What I didn’t quite realise was just how bad the medium term IMF forecasts actually are.

Since around 2008/2009 there has been an undercurrent to the UK economic debate asking if we will experience a Japan-style lost decade, a decade of low growth. Well, on these IMF forecasts that debate is pretty much over because that’s where they think we are heading.

The chart below shows UK GDP 2007-2016 (2012 to 2016 IMF forecasts) compared to Japan 1991-2000.

The really striking thing is how similar the economic debate in Britain today is to that of Japan in the 1990s.

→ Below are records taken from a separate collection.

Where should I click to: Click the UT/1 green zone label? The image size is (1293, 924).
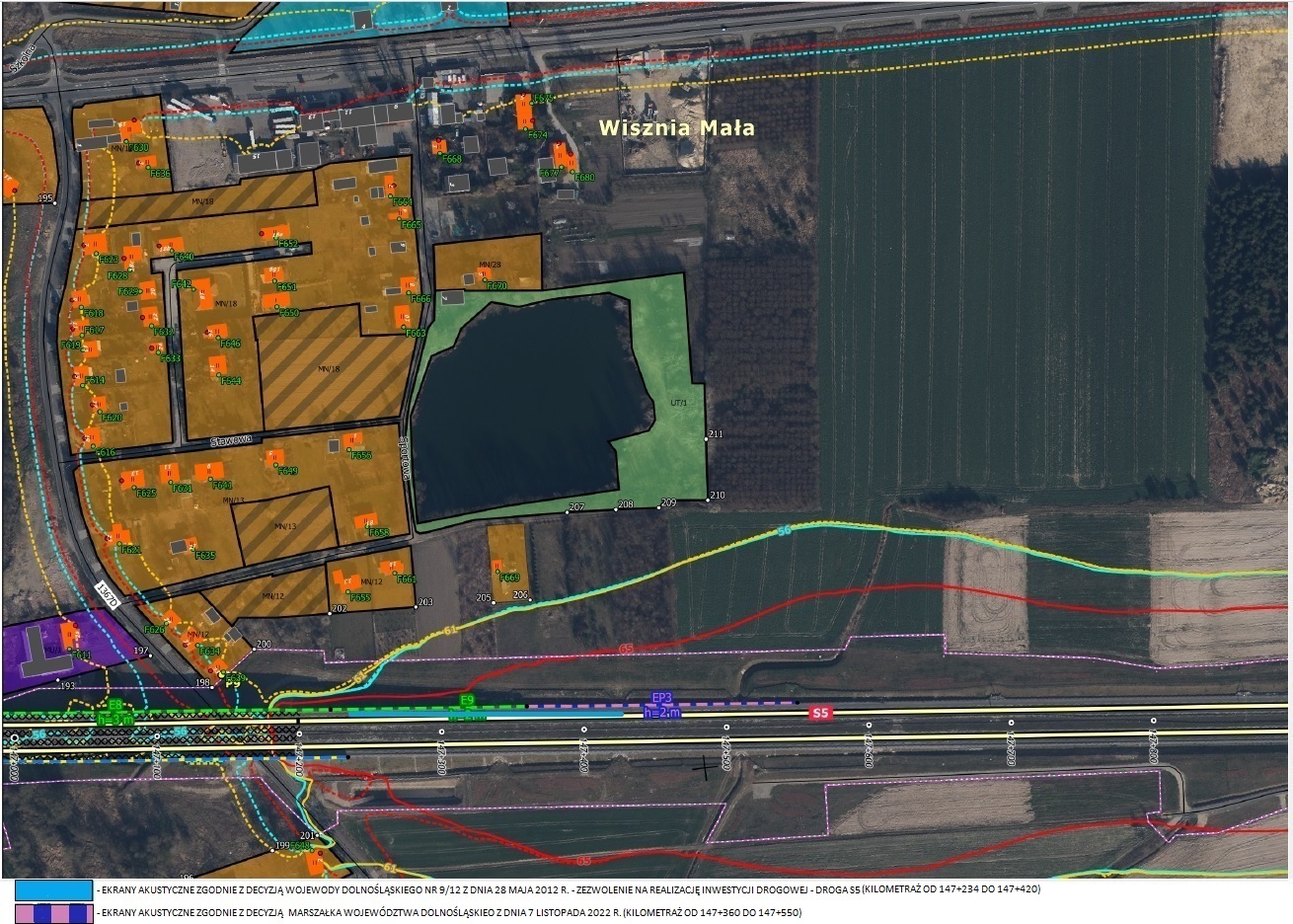pos(677,403)
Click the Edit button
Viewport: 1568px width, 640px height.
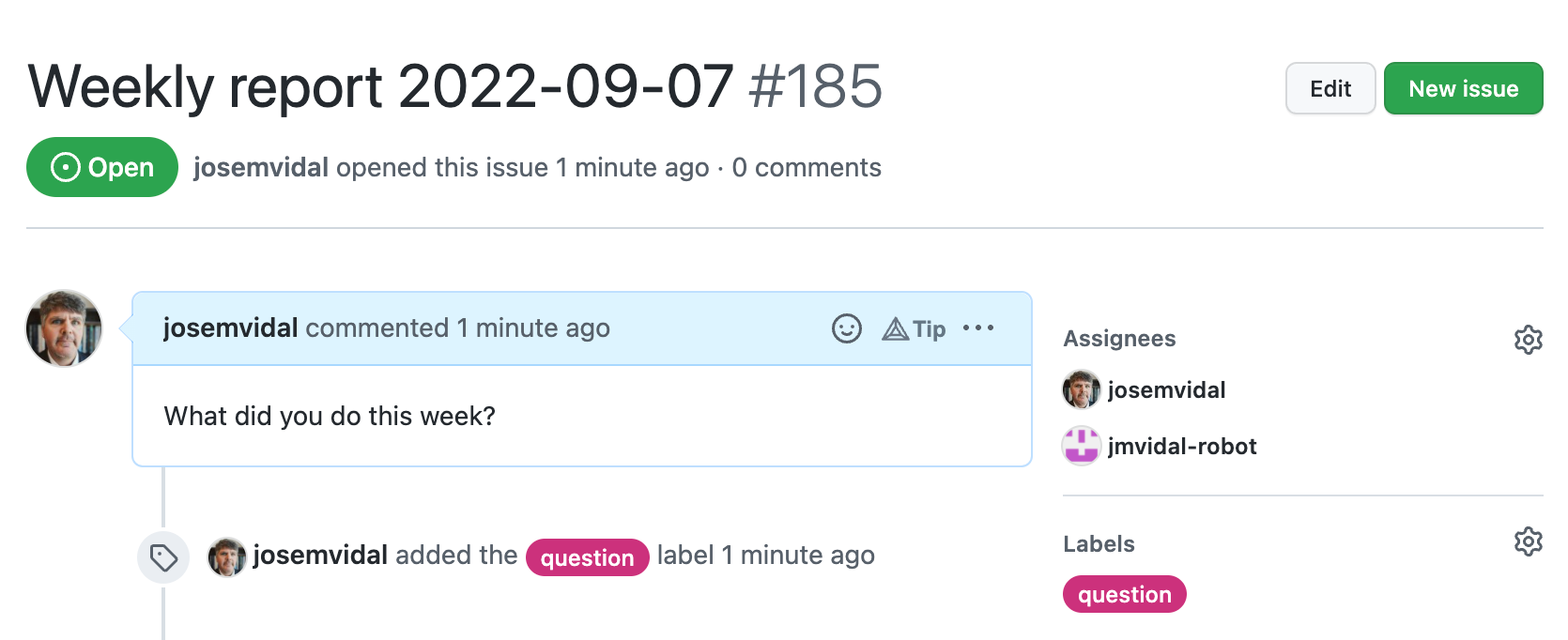point(1330,88)
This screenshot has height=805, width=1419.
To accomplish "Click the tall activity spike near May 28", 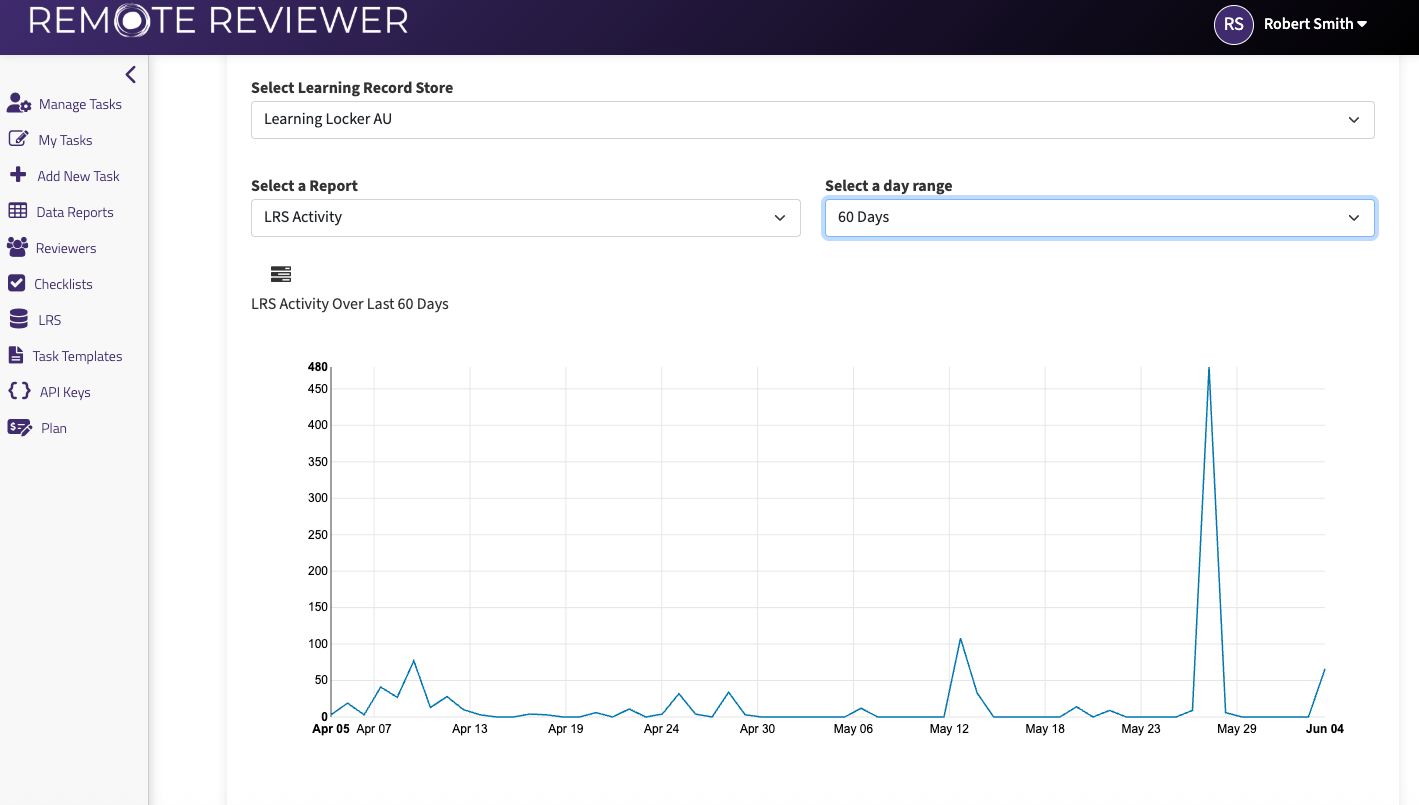I will point(1210,370).
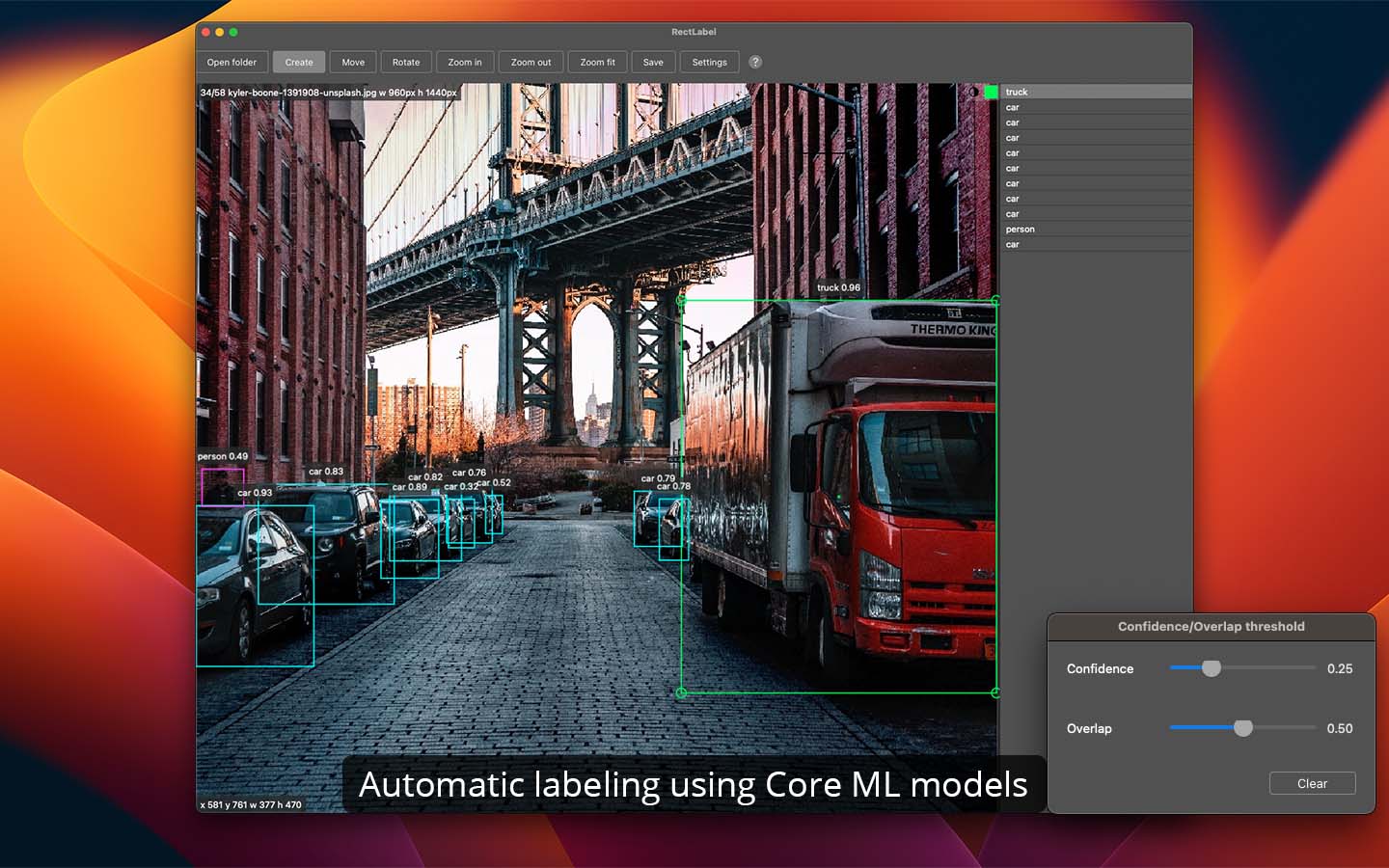Fit the image to the window with Zoom fit
The height and width of the screenshot is (868, 1389).
tap(597, 62)
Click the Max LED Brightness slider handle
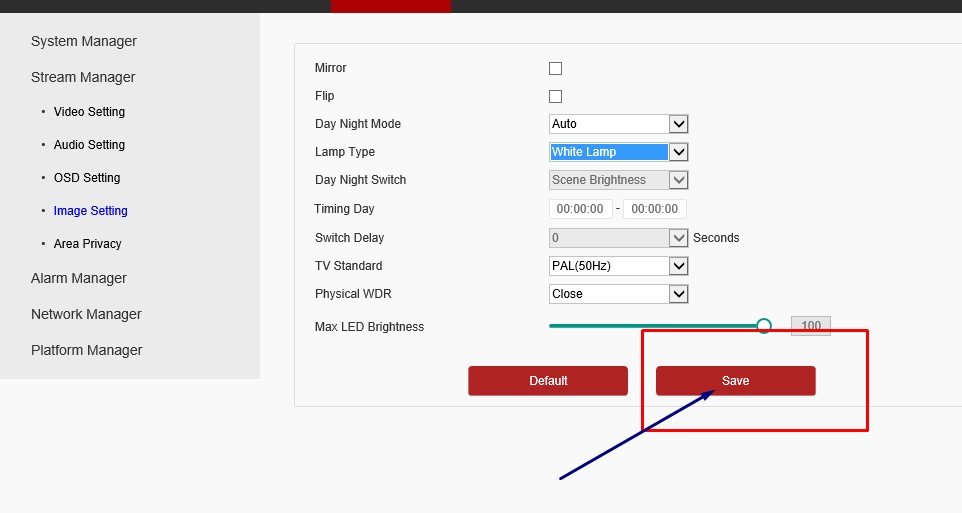The height and width of the screenshot is (513, 962). coord(764,326)
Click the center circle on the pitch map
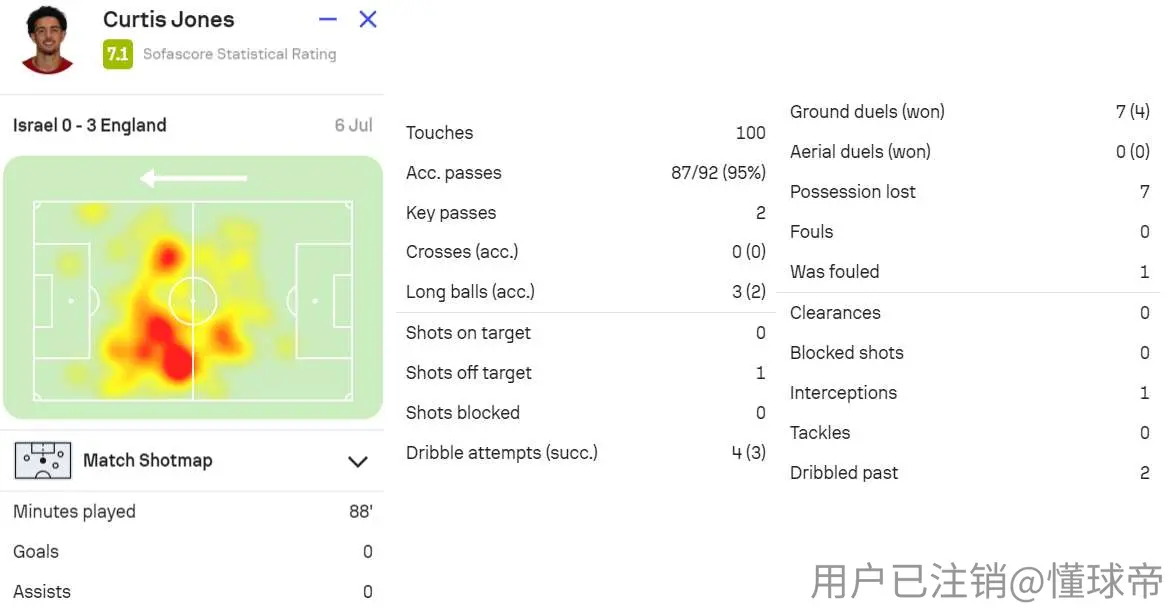This screenshot has height=613, width=1175. [x=193, y=301]
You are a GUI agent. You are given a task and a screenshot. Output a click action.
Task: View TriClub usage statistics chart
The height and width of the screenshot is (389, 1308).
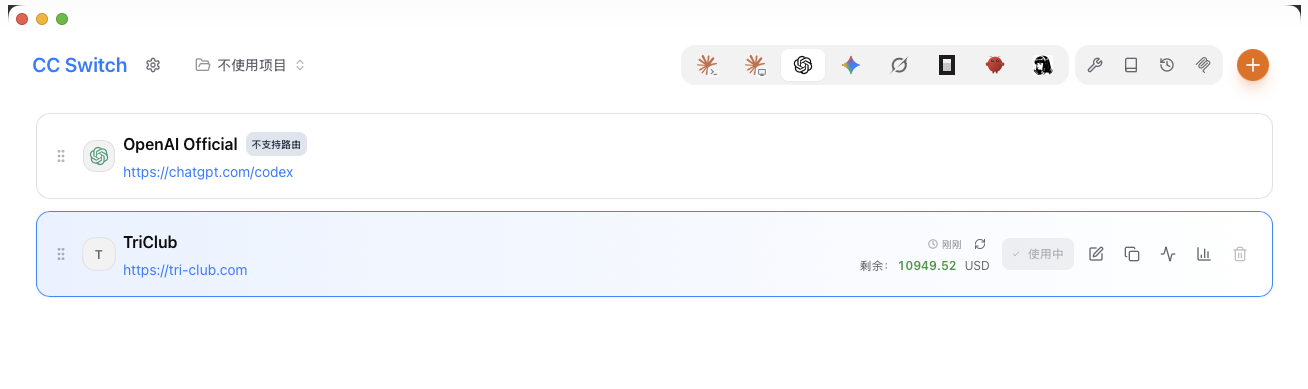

Something previously noted by Paul Krugman:

The slowness with which Japan’s economy deteriorated was in itself a source of much confusion. Because the depression crept up on the country, there was never a moment at which the public clamoured for the government to do something dramatic. Because Japan’s economic engine gradually lost power rather than coming to a screeching halt, the government itself consistently defined success down, regarding the economy’s continuing growth as a vindication of its policies even though that growth was well short of what could and should have been achieved. And at the same time, both Japanese and foreign analysts tended to assume that because the economy grew so slowly for so long, it couldn’t grow any faster.

So Japan’s economic policies were marked by an odd combination of smugness and fatalism – and by a noticeable unwillingness to think hard about how things could have gone so wrong. (My emphasis)

His point that the government in Japan defined growth that was “well short of what could and should have been achieved” as a sign of success is vitally important.

No-one is suggesting that UK GDP will continue to contract until 2015, but that isn’t what a ‘lost decade’ means. The IMF thinks that the economy will grow (overall) in 2012, 2013, 2014, 2015 and 2016, just not fast enough. Weak growth cannot be allowed to be defined as success.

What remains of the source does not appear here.